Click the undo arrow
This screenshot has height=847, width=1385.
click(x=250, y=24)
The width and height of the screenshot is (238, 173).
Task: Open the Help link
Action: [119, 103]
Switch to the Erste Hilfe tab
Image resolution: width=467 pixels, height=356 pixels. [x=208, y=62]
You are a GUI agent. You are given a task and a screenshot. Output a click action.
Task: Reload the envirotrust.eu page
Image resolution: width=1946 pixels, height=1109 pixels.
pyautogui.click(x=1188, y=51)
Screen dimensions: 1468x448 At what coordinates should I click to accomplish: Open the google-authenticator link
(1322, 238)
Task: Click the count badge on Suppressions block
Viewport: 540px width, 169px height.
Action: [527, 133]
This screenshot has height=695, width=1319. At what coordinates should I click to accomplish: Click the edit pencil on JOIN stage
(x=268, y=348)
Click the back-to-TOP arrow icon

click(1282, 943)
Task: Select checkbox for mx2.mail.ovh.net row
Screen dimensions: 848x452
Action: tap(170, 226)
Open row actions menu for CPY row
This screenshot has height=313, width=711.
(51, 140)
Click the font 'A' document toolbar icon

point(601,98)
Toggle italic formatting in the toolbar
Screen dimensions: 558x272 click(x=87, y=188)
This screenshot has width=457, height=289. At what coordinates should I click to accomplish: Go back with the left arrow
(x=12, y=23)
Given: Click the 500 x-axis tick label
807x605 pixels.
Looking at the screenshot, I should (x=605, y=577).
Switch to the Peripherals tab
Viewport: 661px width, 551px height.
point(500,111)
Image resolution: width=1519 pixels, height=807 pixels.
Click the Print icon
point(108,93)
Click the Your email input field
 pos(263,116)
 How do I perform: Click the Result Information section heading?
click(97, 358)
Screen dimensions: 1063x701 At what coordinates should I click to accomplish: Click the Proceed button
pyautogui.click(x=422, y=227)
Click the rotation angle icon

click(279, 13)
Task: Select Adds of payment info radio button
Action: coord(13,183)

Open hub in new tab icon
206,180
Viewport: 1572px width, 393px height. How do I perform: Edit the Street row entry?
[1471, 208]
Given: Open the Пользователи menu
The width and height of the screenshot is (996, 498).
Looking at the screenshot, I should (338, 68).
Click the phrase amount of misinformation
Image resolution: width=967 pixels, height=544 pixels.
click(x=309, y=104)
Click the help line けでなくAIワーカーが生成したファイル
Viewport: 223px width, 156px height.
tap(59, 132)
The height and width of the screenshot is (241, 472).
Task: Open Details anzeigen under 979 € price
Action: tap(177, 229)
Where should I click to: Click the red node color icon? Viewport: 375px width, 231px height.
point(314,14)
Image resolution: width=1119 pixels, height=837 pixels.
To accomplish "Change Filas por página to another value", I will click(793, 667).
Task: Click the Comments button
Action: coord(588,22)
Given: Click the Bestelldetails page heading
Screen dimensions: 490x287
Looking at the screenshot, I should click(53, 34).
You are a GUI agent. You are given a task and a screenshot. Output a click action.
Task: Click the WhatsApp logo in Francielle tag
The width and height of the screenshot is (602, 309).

⁂

*WORK INSTRUCTIONS:* Copy out, word for word, everything from the first line of the records above down to the line containing "(x=12, y=23)", including that line.

*EXERCISE ANSWER:*
Click the undo arrow
This screenshot has height=847, width=1385.
click(x=250, y=24)
The width and height of the screenshot is (238, 173).
Task: Open the Help link
Action: [119, 103]
Switch to the Erste Hilfe tab
Image resolution: width=467 pixels, height=356 pixels. [x=208, y=62]
You are a GUI agent. You are given a task and a screenshot. Output a click action.
Task: Reload the envirotrust.eu page
Image resolution: width=1946 pixels, height=1109 pixels.
pyautogui.click(x=1188, y=51)
Screen dimensions: 1468x448 At what coordinates should I click to accomplish: Open the google-authenticator link
(1322, 238)
Task: Click the count badge on Suppressions block
Viewport: 540px width, 169px height.
Action: [527, 133]
This screenshot has height=695, width=1319. At what coordinates should I click to accomplish: Click the edit pencil on JOIN stage
(x=268, y=348)
Click the back-to-TOP arrow icon

click(1282, 943)
Task: Select checkbox for mx2.mail.ovh.net row
Screen dimensions: 848x452
Action: tap(170, 226)
Open row actions menu for CPY row
This screenshot has height=313, width=711.
(51, 140)
Click the font 'A' document toolbar icon

point(601,98)
Toggle italic formatting in the toolbar
Screen dimensions: 558x272 click(x=87, y=188)
This screenshot has width=457, height=289. At what coordinates should I click to accomplish: Go back with the left arrow
(x=12, y=23)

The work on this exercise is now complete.